Wrong on all counts. The "noble savage" was and is a myth.
Head smashed in buffalo jump is a prime example of waste. They would stampede an entire heard over a cliff, take what they could process and carry and leave the rest to picked over by scavengers or rot.
They warred on each other regularly and I can give you more examples of waste from the above to clear cutting and draining swamps.
And Cahokia. Until 1830 (when it was surpassed by Philadelphia) Cahokia, near the site of present-day St. Louis, was the largest city in the Americas. And it was all native.
But this is one example among many of Indian "failures," if you insist on being judgmental about it. Cahokia was not wiped out by the whites, it was wiped out by soil depletion. Cahokia was supported by gigantic cornfields, and anybody who has even a passing knowledge of farming knows that corn depletes the soil very quickly. Cahokia practiced crop rotation rather than the milpa, for the same reasons the whites do. But they got it wrong. Even with crop rotation, the corn depleted the soil until Cahokia could no longer feed itself. So the city emptied out and fell to ruin.
I'm sure racists will trumpet this as conclusive evidence of Indian inferiority, completely ignoring all the European cities that failed for a variety of reasons. But my point here is to agree that Indians are no better, and no worse, than anybody else. And any stereotype is necessarily wrong.
20,000 years. Two continents. 3000 nations. One-fifth of the world's population. We tried
everything. Political systems ranging from pure democracy to the most rigid, god-king fascism imaginable, and everything in between. Religions from absolute monotheism to piddling reference to thousands of gods just as a casual way of referring to everyday objects (the pot had a "spirit". Each pot had a "spirit"). Redeemer stories. Original sin. No original sin. Religions that stated that "we" (whichever tribe was pursuing it) were the only pure ones, and everyone else were the spawn of demons. Religions that stated that all people were equally God's children. Economic systems from pure communism to trade-based capitalism so extensive that pipeclay, which is only found in upper Midwest of the U.S., was traded as far as Tierra del Fuego and corn, developed in Central America, was planted everywhere on the two continents (and offshore islands). Metalworking in gold, silver, and copper. We were clearly on the road to bronze when the Europeans showed up, and given that the highest-quality iron ores in the world are in North America, that no doubt would have followed. Maybe even steel, which the Europeans didn't invent either (they got the idea from the Arabs), so you never know.

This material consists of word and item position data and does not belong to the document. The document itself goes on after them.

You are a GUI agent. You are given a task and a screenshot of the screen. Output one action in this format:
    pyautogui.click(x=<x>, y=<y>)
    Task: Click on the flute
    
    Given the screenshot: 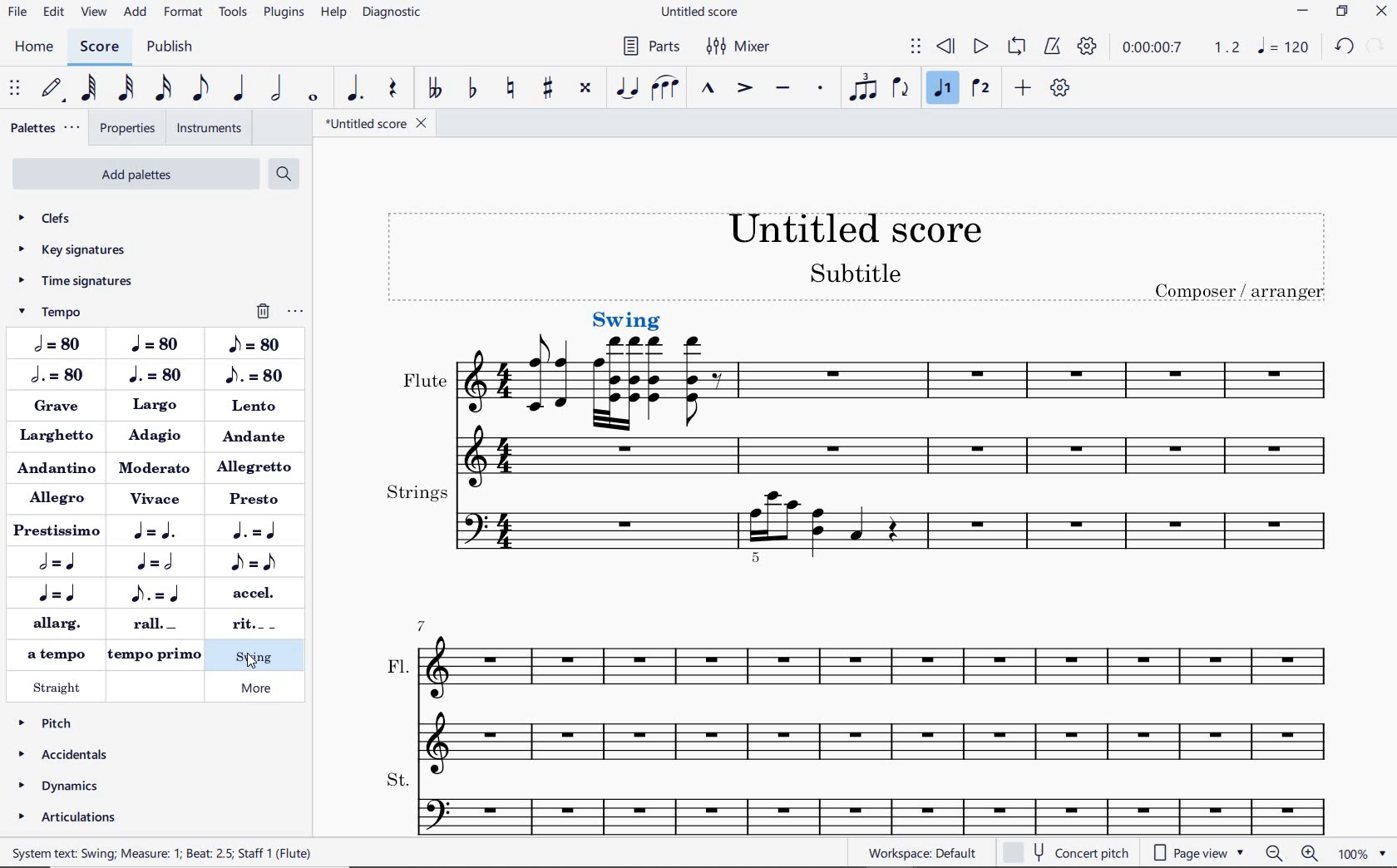 What is the action you would take?
    pyautogui.click(x=991, y=399)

What we didn't have was beasts of burden. Of the 14 beast-of-burden species, only one is indigenous to the Americas, the llama. And the llama is of limited utility, good for carrying some cargo, but not large enough to ride.
Other stuff was hit-or-miss, catch-as-catch-can invention and discovery. We vastly outpaced the Europeans in plant biology. They were ahead of us in metallurgy and animal breeding. And that last was our ultimate downfall. The Europeans (and the middle Easterners and Asians, and to a lesser extent the Africans) lived with their animals. So they got the crossover diseases (for those of you who didn't know, just about every epidemic disease came from animals and adapted over time until they could attack humans), and spent a couple thousand years developing defenses. We got all those diseases at once, and had no opportunity to develop defenses. The epidemics that wiped out 75-80% of us were immediately followed by wars of extermination.
Of course we never had a chance. C'est la vie. The Etruscans had a nice little gig going, until the Romans showed up. The Central Asians had some very nice cultures going until the Mongols roared through. We move on as best we can.